For three years, Portland’s proposal to re-legalize fourplexes citywide has been overshadowing another, related reform. …  This proposed mid-density reform, dubbed “Better Housing by Design,” includes various good ideas  … like regulating buildings by size rather than unit count; and giving nonprofit developers of below-market housing a leg up with size bonuses.

But one detail in this proposal is almost shocking in its clarity. It turns out that there is one simple factor that determines whether these lots are likely to eventually redevelop as:

  1. high-cost townhomes, or as
  2. mixed-income condo buildings for the middle and working class.

The difference between these options is whether they need to provide storage for cars—i.e. parking.

According to calculations from the city’s own contracted analysts, if off-street parking spaces are required in the city’s new “RM2” zone, then the most profitable thing for a landowner to build on one of these properties in inner Portland is 10 townhomes, each valued at $733,000, with an on-site garage.
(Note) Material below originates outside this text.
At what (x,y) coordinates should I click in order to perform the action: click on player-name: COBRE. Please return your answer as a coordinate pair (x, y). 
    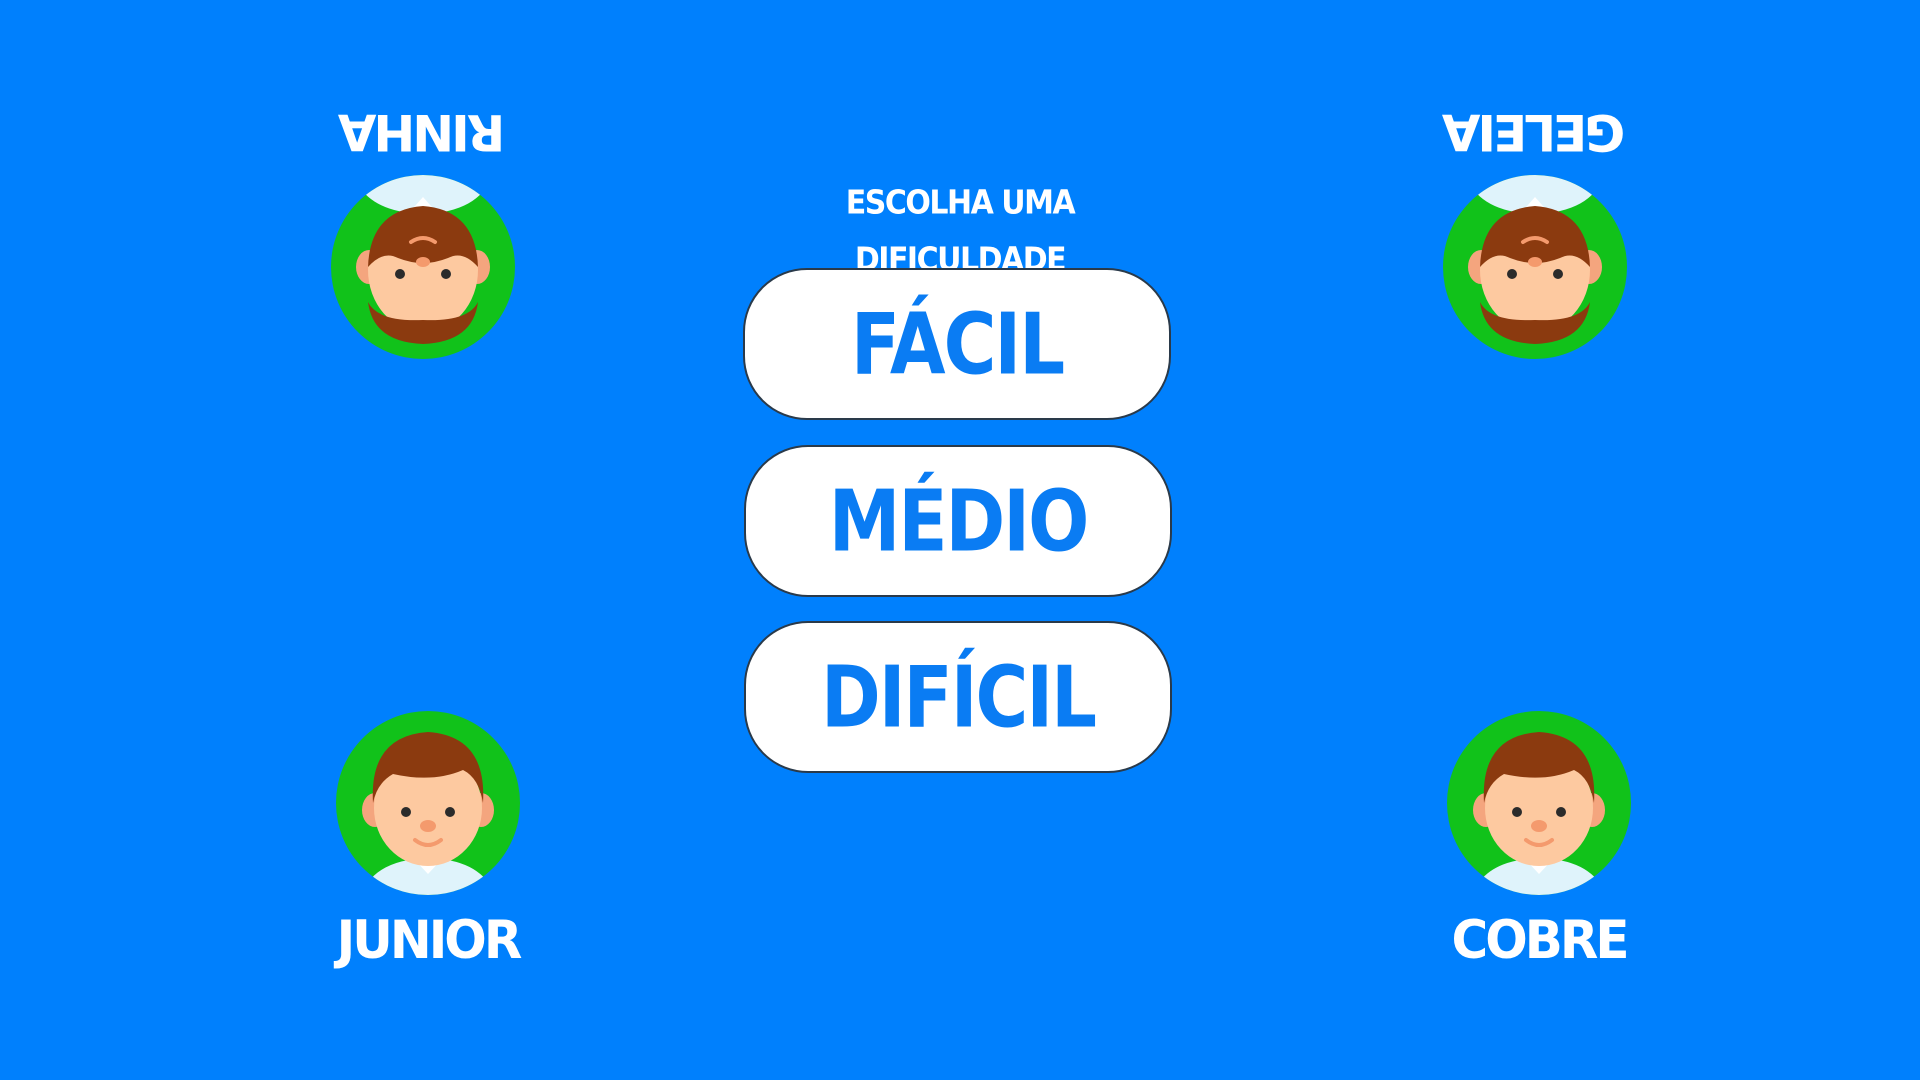
    Looking at the image, I should click on (1540, 940).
But if off-street parking isn’t required, then the most profitable thing to build is a 32-unit mixed-income building, including 28 market-rate condos selling for an average of $280,000 and four below-market condos—potentially created in partnership with a community land trust like Portland’s Proud Ground—sold to households making no more than 60 percent of the area’s median income.

This is worth repeating: As long as parking isn’t necessary, the most profitable homes a developer can build on a lot like this in inner Portland would already be within the reach of most Portland households on day one.

But if we require parking on these lots, we block this scenario. If every unit has to come with an on-site garage, the most profitable thing to build becomes, instead, a much more expensive townhome.

When people say cities can choose either housing people or housing cars, this is what they’re talking about. 

I’ve never seen a more clear-cut example.

Lots more detail here.

 

 

Comments

  1. That’s a very expensive 950 cubic feet. I guess it comes down to who the City wants to piss off the least: the people who don’t have homes and therefore can’t complain about them, or those that currently do and don’t want the extra hassle of parking their second cars on the street that they don’t own? Any wagers?

    1. Considering the climate emergency that was declared and that city still has minimum parking requirements the lack of political will from the greens and NPA is glaring.

  2. Just curious – would that conclusion still hold true if:
    – the townhouses had to be built with underground parking? or, conversely
    – the condo flats could have parking at grade (like older buildings in Richmond) with apartments starting on level 2?

    i.e. I’m curious if this an apples and oranges comparison, and either of the foregoing might level out the cost of parking for the two styles of housing.

  3. …another way of describing it – what if you built a block of condo flats with a series of garages at grade for the parking (just like townhouses would have?)